Reputation: 932
This is a simplified version of my code which throws the error mentioned in the title:
import tensorflow as tf
BATCH_SIZE = 3
SEQ_LENGTH = 4
NUM_CLASSES = 2
LSTM_UNITS = 64
NUM_SHARDS = 4
NUM_CHANNELS = 2
tf.enable_eager_execution()
def keras_model():
inputs = tf.keras.layers.Input(shape=(SEQ_LENGTH, NUM_CHANNELS))
x = tf.keras.layers.Bidirectional(
tf.keras.layers.LSTM(LSTM_UNITS, return_sequences=True))(inputs)
outputs = tf.keras.layers.TimeDistributed(tf.keras.layers.Dense(NUM_CLASSES, activation='relu'))(x)
return tf.keras.Model(inputs, outputs)
dataset = tf.data.experimental.CsvDataset(filenames='../../input/aFile.csv', header=True,record_defaults=[tf.int64] * 3, select_cols=[0,1,2])
dataset= dataset.window(size=SEQ_LENGTH, shift=1, drop_remainder=True).flat_map(lambda f1,f2, label:
tf.data.Dataset.zip((tf.data.Dataset.zip((f1.batch(SEQ_LENGTH),f2.batch(SEQ_LENGTH))), label.batch(SEQ_LENGTH))))
dataset = dataset.batch(BATCH_SIZE, drop_remainder=True)
train_iterator = dataset.make_one_shot_iterator()
train_features, train_labels = train_iterator.get_next()
print(train_features)
print(train_labels)
model = keras_model()
model.summary()
model.compile(optimizer='adam',loss='sparse_categorical_crossentropy',metrics=['accuracy'])
model.fit(x=train_features,y=train_labels, batch_size=BATCH_SIZE,epochs=1, steps_per_epoch=10)
and this is the output of the code:
...
(<tf.Tensor: id=44, shape=(3, 4), dtype=int64, numpy=
array([[0, 1, 2, 3],
[1, 2, 3, 4],
[2, 3, 4, 5]], dtype=int64)>, <tf.Tensor: id=45, shape=(3, 4), dtype=int64, numpy=
array([[100, 101, 102, 103],
[101, 102, 103, 104],
[102, 103, 104, 105]], dtype=int64)>)
tf.Tensor(
[[0 0 0 0]
[0 0 0 1]
[0 0 1 0]], shape=(3, 4), dtype=int64)
_________________________________________________________________
Layer (type) Output Shape Param #
=================================================================
input_1 (InputLayer) (None, 4, 2) 0
_________________________________________________________________
bidirectional (Bidirectional (None, 4, 128) 34304
_________________________________________________________________
time_distributed (TimeDistri (None, 4, 2) 258
=================================================================
Total params: 34,562
Trainable params: 34,562
Non-trainable params: 0
_________________________________________________________________
...
ValueError: Error when checking input: expected input_1 to have 3 dimensions, but got array with shape (3, 4)
Process finished with exit code 1
I'm using this csv file for demo
f1,f2,label
0,100,0
1,101,0
2,102,0
3,103,0
4,104,1
5,105,0
6,106,0
7,107,0
8,108,1
9,109,0
10,110,0
The two first columns are the feature columns coming from two different channels and the last column contains the labels.
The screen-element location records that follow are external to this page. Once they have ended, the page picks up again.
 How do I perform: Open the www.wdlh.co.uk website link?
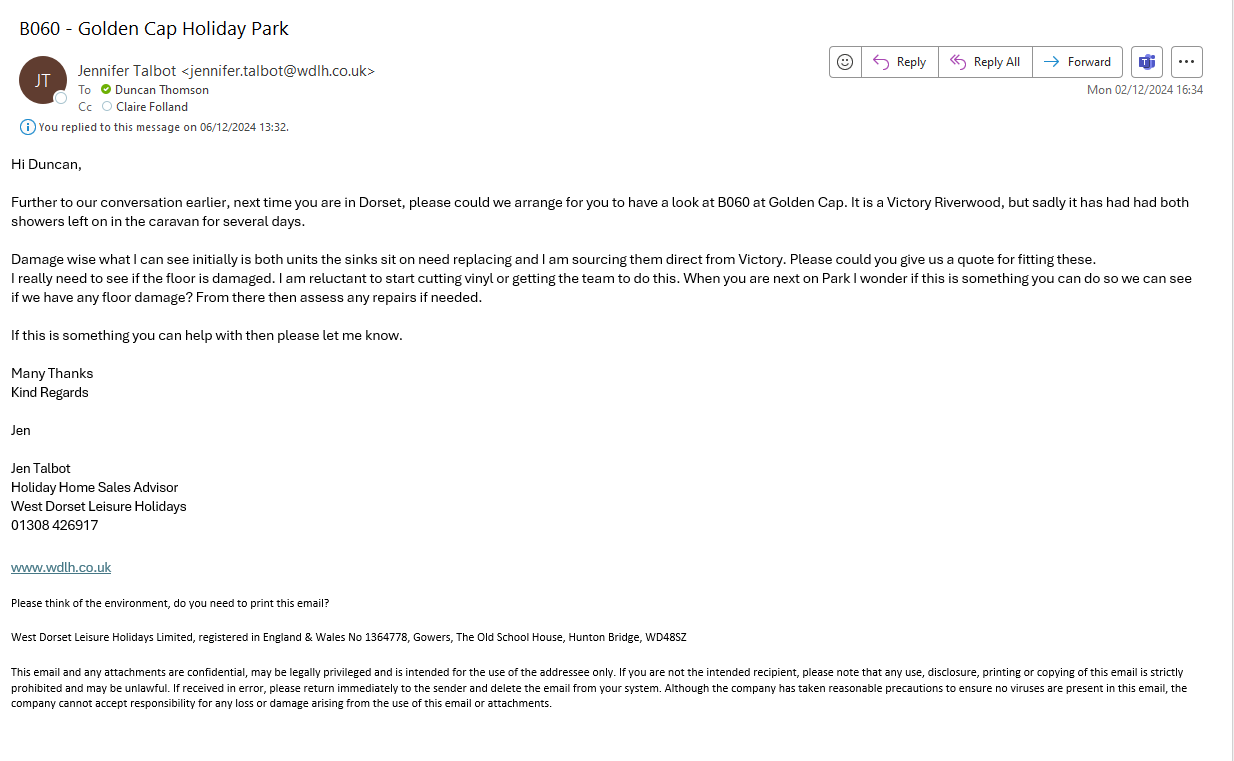61,567
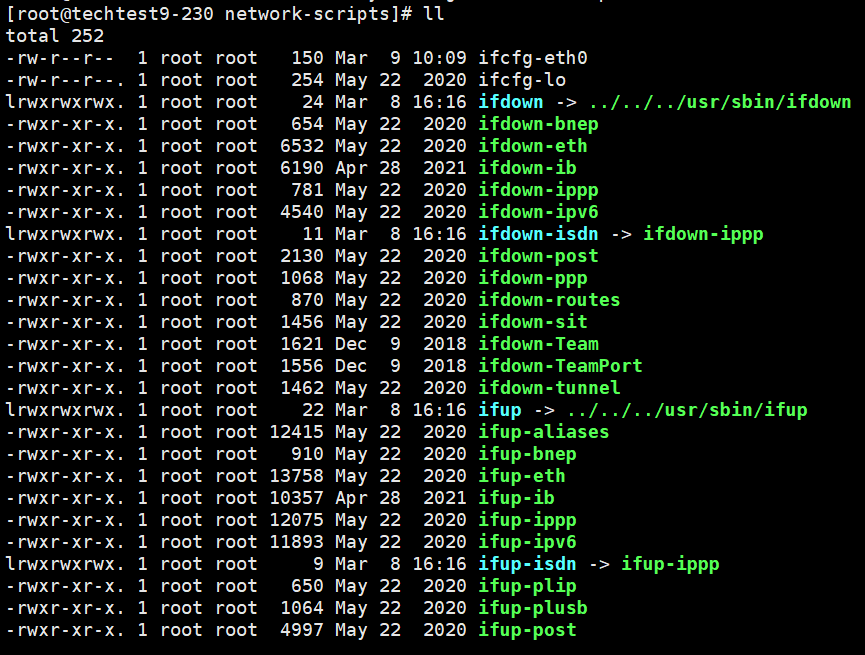Click the ifdown-tunnel script name
Viewport: 865px width, 655px height.
549,388
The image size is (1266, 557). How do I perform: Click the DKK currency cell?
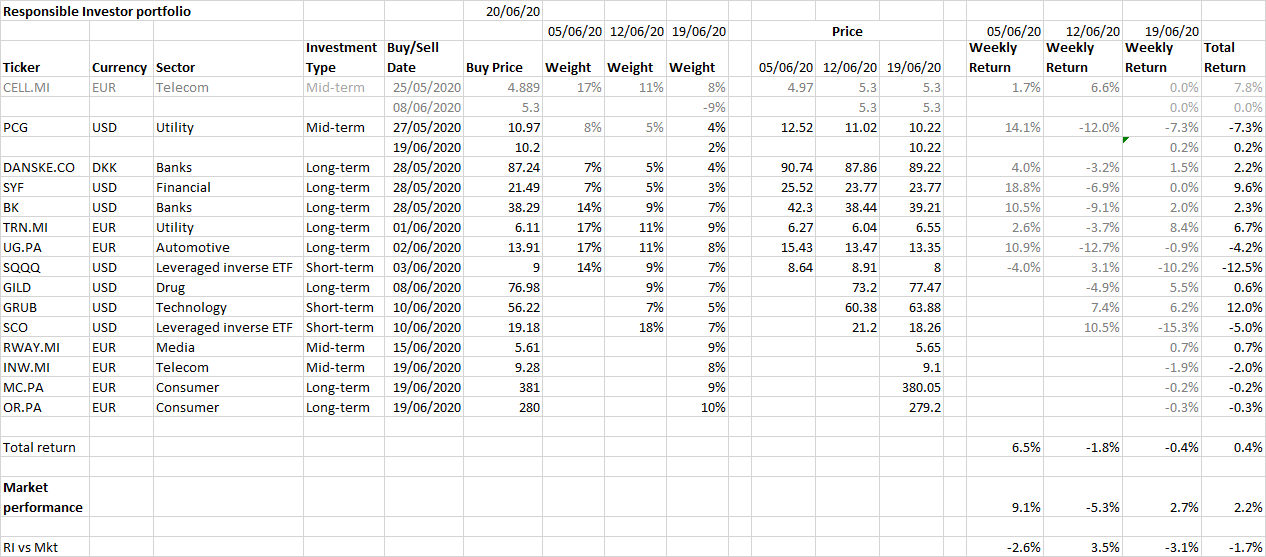(106, 168)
I need to use a sequence of for instance four rows of data as the time to feed into the model while the batch size is for instance three, therefore the input shape would be like three batches of four rows where each row contains two values. I think I need to use some kind of reshape function but couldn't figure out how. Could someone please tell me how to fix the issue?
Upvotes: 4
Views: 1404
Reputation: 1196
I looked into this again today and I think you could solve this by modifying the parse function like this:
def parse_values(f1, f2, label):
features = tf.stack([f1, f2], 0)
return features, label
Upvotes: 1
Reputation: 932
at the first attempt to fix the issues, I changed the code to first combine the channels to build the feature columns and then make the sequence of feature column. This changed the shape of the input from [batch_size, channel_num, sequence_length] to [batch_size, sequence_length, channel_num] and added dimension to the labels as the model expects. Here is the new code:
import tensorflow as tf
import numpy as np
BATCH_SIZE = 3
SEQ_LENGTH = 4
NUM_CLASSES = 2
LSTM_UNITS = 64
NUM_SHARDS = 4
NUM_CHANNELS = 2
tf.enable_eager_execution()
def parse_values(f1, f2, label):
features = [f1,f2]
return features, label
def keras_model():
inputs = tf.keras.layers.Input(shape=(SEQ_LENGTH,NUM_CHANNELS))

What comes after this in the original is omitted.